··· SUPPLIED MATERIAL ···
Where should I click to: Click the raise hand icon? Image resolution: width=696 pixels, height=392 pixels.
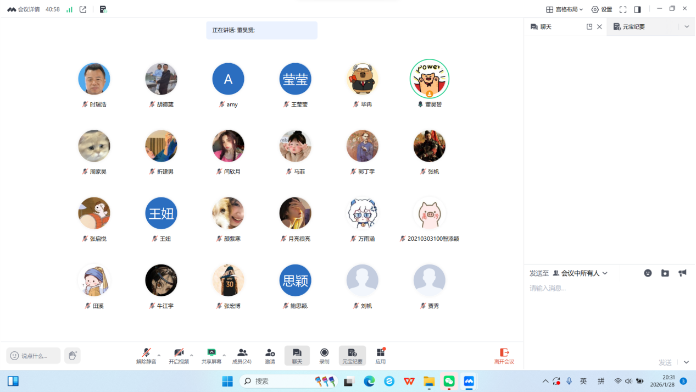click(x=72, y=356)
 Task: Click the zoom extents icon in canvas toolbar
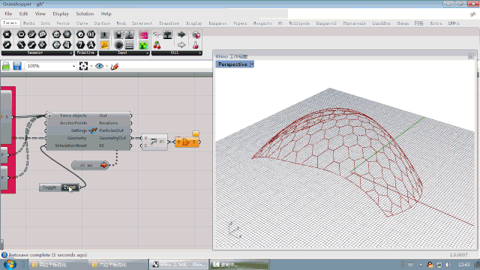pos(83,66)
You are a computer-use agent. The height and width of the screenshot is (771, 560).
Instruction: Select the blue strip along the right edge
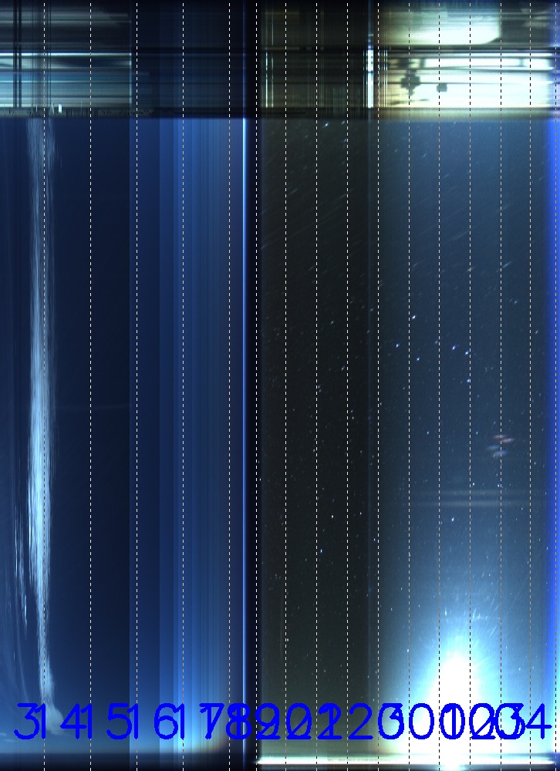[x=554, y=386]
···
### TASK DIRECTIONS
Only the text is to be copied: please reproduce the records exactly and drop the pictures.

### EXPECTED OUTPUT
Where should I click to: Click the raise hand icon? Image resolution: width=696 pixels, height=392 pixels.
click(x=72, y=356)
 Task: Click the zoom extents icon in canvas toolbar
pos(83,66)
You are a computer-use agent. The height and width of the screenshot is (771, 560).
Instruction: Select the blue strip along the right edge
[x=554, y=386]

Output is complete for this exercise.